Bir çok hikaye olduğu için "yan rol" yok diyor Ümit Ünal. 24 önemli rol, bir sürü de mekan. Pahalı helikopter çekimleri vs. olmasa da, esas bu filimde oyuncu İstanbul'un kendisi gibi görünüyor. Yer üstünden yer altına her yerinde film olmuş. Öyle ki, Atilla Dorsay, "Hep deniyor ya, güzel İstanbul'u dekor olarak kullanan filmler yapalım, bu kenti dışarda tanıtalım diye. İşte size nefis bir örnek. Bu kent hiçbir filmde bu denli büyüleyici olmadı, mekanları hikayeyle bu kadar iç içe kullanılmadı." diyor. Bu kadar çok set hazırlayınca, sorunlar yaşanmış tabii. Elbette ekibin de farkettiği ve kamera arkası videolarında da gördüğümüz gibi, Uyuyan Güzel masalında köşke giren Kürt gencine duvardaki Osmanlı paşasına fiziken benzemiyor, bu da hikayenin omurgası olduğu için, seyircinin konsantrasyonu orada biraz dağılıyor.

Oyunculuklara gelince. Hiç birini seyrederken, gerçeklik hissini dağıtacak bir hal ile karşılaşmadım. Genellikle birbirine benzer rollerde seyir etmiş olsam da, bazen kendimi tiyatro izliyor gibi hissetsem de, Altan Erkekli'nin oyunculuğu iyiydi demenin zaten bir haber değeri yok. Transseksüel Banu rolü oynayan Yelda Reynaud ve ona kanat geren Mimi rolünde de Güven Kıraç çok iyiydi. Senaryoda Banu'nun cinsini anlatmak için 40-41 numara ayakkabı giydirmesini çok akıllıca bulduğumu söylemeliyim. İşte böyle filmleri seviyorum. Başka bir filmde bu çok daha kaba biçimde verilebilir, hatta seyircinin anlama yeteneği ile alay ediliyormuş gibi olabilirdi. "Türk sinemasında iyi senarist az" muhabbetine, Ümit Ünal bakın ne yorum getiriyor: "Türkiye’de az sayıda iyi senarist çıkıyor denir hep. Ben az sayıda yönetmen, yapımcı çıktığını düşünüyorum. Senaryo yazmak teknik bir iştir ve yaparak öğrenilir. Bu kadar az filmin yapıldığı bir ülkede az sayıda iyi senaryo ve senaristin çıkması son derece normal diye düşünüyorum".

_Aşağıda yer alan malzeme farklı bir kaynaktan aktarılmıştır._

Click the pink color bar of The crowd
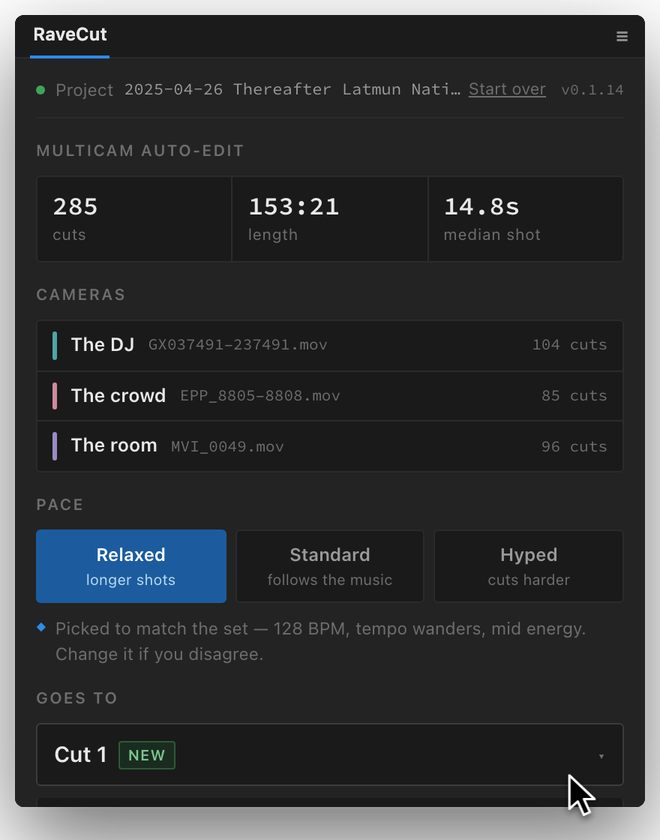click(x=55, y=396)
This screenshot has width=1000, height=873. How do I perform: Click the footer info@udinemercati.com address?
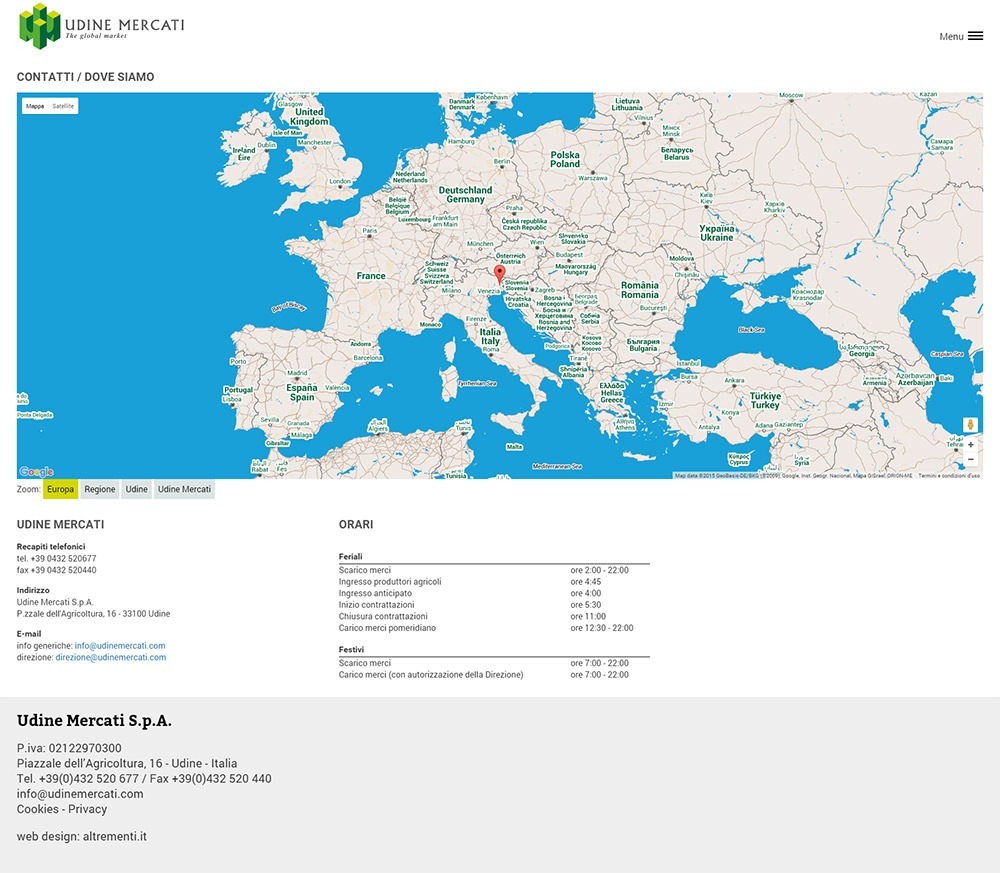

Bu arada, İstanbul'un acımasız biraz doğulu, biraz batılı ama malesef Amerikalı temposunda, filmin bize söylediği gibi kaybedenlere, tutunamayanlara hayat hakkı yok, filmin sonunda bunun farkına varmaya, bunu düşünmeye başlıyorsunuz. "Kipling'in 'Dogu dogudur, Batı batıdır' diye bir şiiri var ama dogu diye bir şey yok. Doğu ve batının ülkemizde bu kadar tartışıldığı bir dönemde, anlamlı olur diye düşündüm" diyor Ümit Ünal. İstanbul'u anlatacağız, masal anlatacağız diye ne oryantalizme ne de Türk'ün dosta düşmana propogandasına dönüştürmeden, hem eleştirel, hem içeriden, hem dışarıdan bir göz ve Türk kahvesi gibi katmanlı bir tad bırakıyor insanın ağzında. Bir kere değil, arşive koyup ara sıra içmek gerek.